GH receptor (GHR) mediates important somatogenic and metabolic effects of GH. A thorough understanding of GH action requires intimate knowledge of GHR activation mechanisms, as well as determinants of GH-induced receptor down-regulation. We previously demonstrated that a GHR mutant in which all intracellular tyrosine residues were changed to phenylalanine was defective in its ability to activate signal transducer and activator of transcription (STAT)5 and deficient in GH-induced down-regulation, but able to allow GH-induced Janus family of tyrosine kinase 2 (JAK2) activation. We now further characterize the signaling and trafficking characteristics of this receptor mutant. We find that the mutant receptors extracellular domain conformation and its interaction with GH are indistinguishable from the wild-type receptor. Yet the mutant differs greatly from the wild-type in that GH-induced JAK2 activation is augmented and far more persistent in cells bearing the mutant receptor. Notably, unlike STAT5 tyrosine phosphorylation, GH-induced STAT1 tyrosine phosphorylation is retained and augmented in mutant GHR-expressing cells. The defective receptor down-regulation and persistent JAK2 activation of the mutant receptor do not depend on the sustained presence of GH or on the cells ability to carry out new protein synthesis. Mutant receptors that exhibit resistance to GH-induced down-regulation are enriched in the disulfide-linked form of the receptor, which reflects the receptors activated conformation. Furthermore, acute GH-induced internalization, a proximal step in down-regulation, is markedly impaired in the mutant receptor compared to the wild-type receptor. These findings are discussed in the context of determinants and mechanisms of regulation of GHR down-regulation.
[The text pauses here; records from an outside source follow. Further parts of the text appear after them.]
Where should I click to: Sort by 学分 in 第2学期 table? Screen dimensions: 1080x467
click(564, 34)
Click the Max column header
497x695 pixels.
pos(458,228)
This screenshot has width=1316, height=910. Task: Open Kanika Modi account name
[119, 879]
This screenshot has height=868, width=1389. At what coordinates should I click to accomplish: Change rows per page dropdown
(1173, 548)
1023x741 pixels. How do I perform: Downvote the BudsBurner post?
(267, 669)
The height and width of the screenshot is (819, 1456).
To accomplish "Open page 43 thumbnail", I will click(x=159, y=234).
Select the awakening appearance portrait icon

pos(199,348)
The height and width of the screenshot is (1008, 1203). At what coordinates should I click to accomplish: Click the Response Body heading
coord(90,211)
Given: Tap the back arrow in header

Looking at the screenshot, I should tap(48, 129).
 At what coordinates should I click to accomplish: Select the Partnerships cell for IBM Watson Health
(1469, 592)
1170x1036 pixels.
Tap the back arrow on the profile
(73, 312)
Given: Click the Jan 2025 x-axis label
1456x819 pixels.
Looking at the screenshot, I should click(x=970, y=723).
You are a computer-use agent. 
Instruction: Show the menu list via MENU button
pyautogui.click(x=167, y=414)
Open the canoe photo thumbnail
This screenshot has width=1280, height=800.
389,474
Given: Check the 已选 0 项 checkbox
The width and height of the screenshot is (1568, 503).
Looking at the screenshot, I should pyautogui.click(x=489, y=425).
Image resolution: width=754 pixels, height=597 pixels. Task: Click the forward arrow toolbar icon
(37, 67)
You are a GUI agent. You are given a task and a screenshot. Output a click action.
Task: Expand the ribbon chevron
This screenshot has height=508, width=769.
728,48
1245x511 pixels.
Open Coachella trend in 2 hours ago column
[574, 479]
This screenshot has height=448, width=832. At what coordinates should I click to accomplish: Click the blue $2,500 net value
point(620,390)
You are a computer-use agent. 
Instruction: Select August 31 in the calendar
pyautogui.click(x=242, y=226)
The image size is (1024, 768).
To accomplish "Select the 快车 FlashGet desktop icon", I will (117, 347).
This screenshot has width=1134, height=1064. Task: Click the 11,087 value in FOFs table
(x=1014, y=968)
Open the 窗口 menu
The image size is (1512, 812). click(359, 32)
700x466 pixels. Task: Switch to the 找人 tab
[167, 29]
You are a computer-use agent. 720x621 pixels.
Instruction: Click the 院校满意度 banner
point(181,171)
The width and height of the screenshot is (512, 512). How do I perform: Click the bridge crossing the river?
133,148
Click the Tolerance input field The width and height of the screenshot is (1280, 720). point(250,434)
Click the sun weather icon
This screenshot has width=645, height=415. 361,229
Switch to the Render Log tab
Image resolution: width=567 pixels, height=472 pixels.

Interruption of Growth Hormone Signaling via SHC and ERK in 3T3-F442A Preadipocytes upon Knockdown of Insulin Receptor Substrate-1

Insulin receptor substrate-1 (IRS-1) is a docking protein tyrosine phosphorylated in response to insulin, IGF-1, GH, and other cytokines. IRS-1 has an N-terminal plekstrin homology domain (which facilitates membrane localization), a phosphotyrosine-binding domain [which associates with tyrosine-phosphorylated insulin receptor or IGF-1 receptor (IGF-1R)], and tyrosine residues that, when phosphorylated, bind signaling molecules. The role of IRS-1 in GH signaling is uncertain. We previously reported that IRS-1 and Janus kinase 2 associate independently of tyrosine phosphorylation via IRS-1s N terminus and that IRS-1 reconstitution greatly enhances GH-induced ERK, but not STAT5, activation. We now use GH-responsive 3T3-F442A preadipocytes to study the influence of IRS-1 on GH action. We stably transfected cells with vector only (Control) or a vector encoding IRS-1 short hairpin RNA [knockdown (KD)] and compared representative clones. Immunoblotting confirmed more than 80% knockdown of IRS-1 in KD cells. GH caused characteristic Janus kinase 2 and STAT5 activation in both Control and KD cells, but ERK activation was dramatically reduced in KD cells in GH time course and dose-response experiments. Notably, GH-induced Src homology collagen (SHC) activation and SHC-Grb2 association in KD cells were also markedly diminished compared with Control cells. Subcellular fractionation revealed that IRS-1 in Control cells was largely cytosolic, but the component isolated with plasma membranes was highly enriched in lipid raft membranes (LR). In KD cells, GH-induced ERK activation in the LR fraction was particularly diminished compared with Control cells. These data suggest that LR-enriched IRS-1 contributes substantially to GH-induced ERK activation in LR in 3T3-F442A fibroblasts. Furthermore, our results are consistent with IRS-1 residing upstream of SHC in the GH-induced ERK-signaling pathway.